Dementia Awareness Week: Tips for successful meal times with your loved one

15th to the 21st of May is Dementia Awareness Week, Home Instead Sheffield has put together a list of top tips on how you can have successful meal times with you loved one living with Dementia.

Know their favourite- your loved one may find comfort and security in familiarity. Offering 2 choices of the foods which your loved one enjoyed in the past is the best way of creating choice. Keep routines in place such as their favourite place at the table, playing music in the background etc. anything you think will help. Don’t crowd the table with cutlery and glassware, this could cause your loved one to become overwhelmed, the same applies to their food on the plate, starting with a few items on their plate and progressively adding to it could be the best solution for your loved one.

Ensure their dignity is respected- don’t make the mistake that your loved one no longer appreciates a fine dining experience. If your loved one liked certain things for an evening meal, carry these on, this will make their meal time more aesthetically pleasing. Take time to make eye contact with your loved one and cut their food before it is served to prevent them feeling embarrassed by needing additional assistance.

Adapt the environment accordingly- flexibility and creativity helps promote a positive meal time experience. Dementia may cause difficulties in object recognition, colour perception and special awareness, therefore using a table cloth that contrasts with the plate colour will help your loved one living with Dementia identify their food much easier.

Independence- Even when memory begins to fade, much of a person’s procedural memory remains.

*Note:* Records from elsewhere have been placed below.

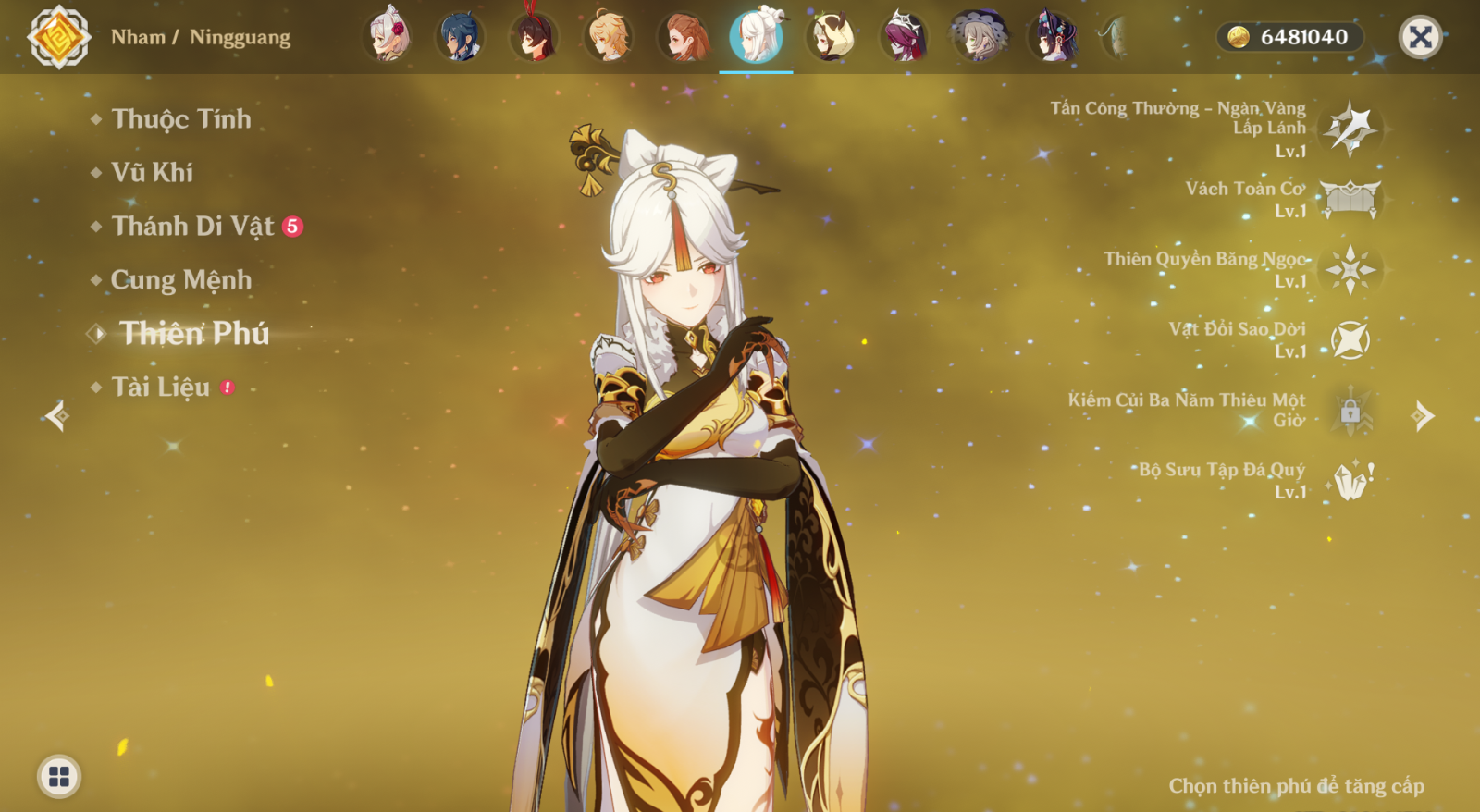Open the Thánh Di Vật artifacts section
The height and width of the screenshot is (812, 1480).
(x=192, y=227)
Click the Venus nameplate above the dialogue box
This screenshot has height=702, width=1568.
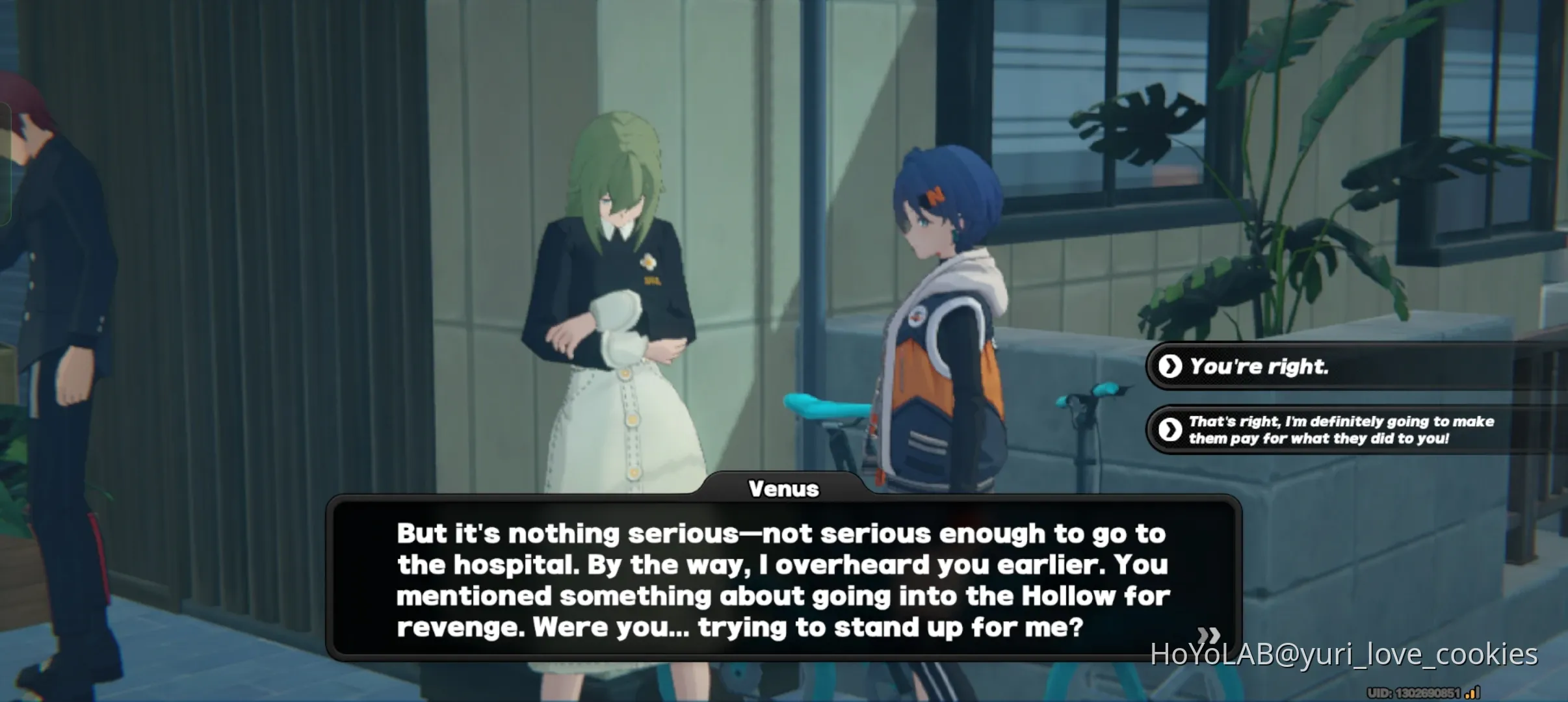(784, 489)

If you think your loved one is capable, encourage him or her to plan the menu, help with food preparation or set the table. These are familiar routines, and as long as he or she still obtains satisfaction in completing tasks, it’s important to continue to invite their help.

Modifications- As your loved ones dining skills decline, be prepared to make modifications in order to continue their independence. For loved ones who now struggle with utensils, meals can be changed to finger food or food can be served in wraps or as a sandwich.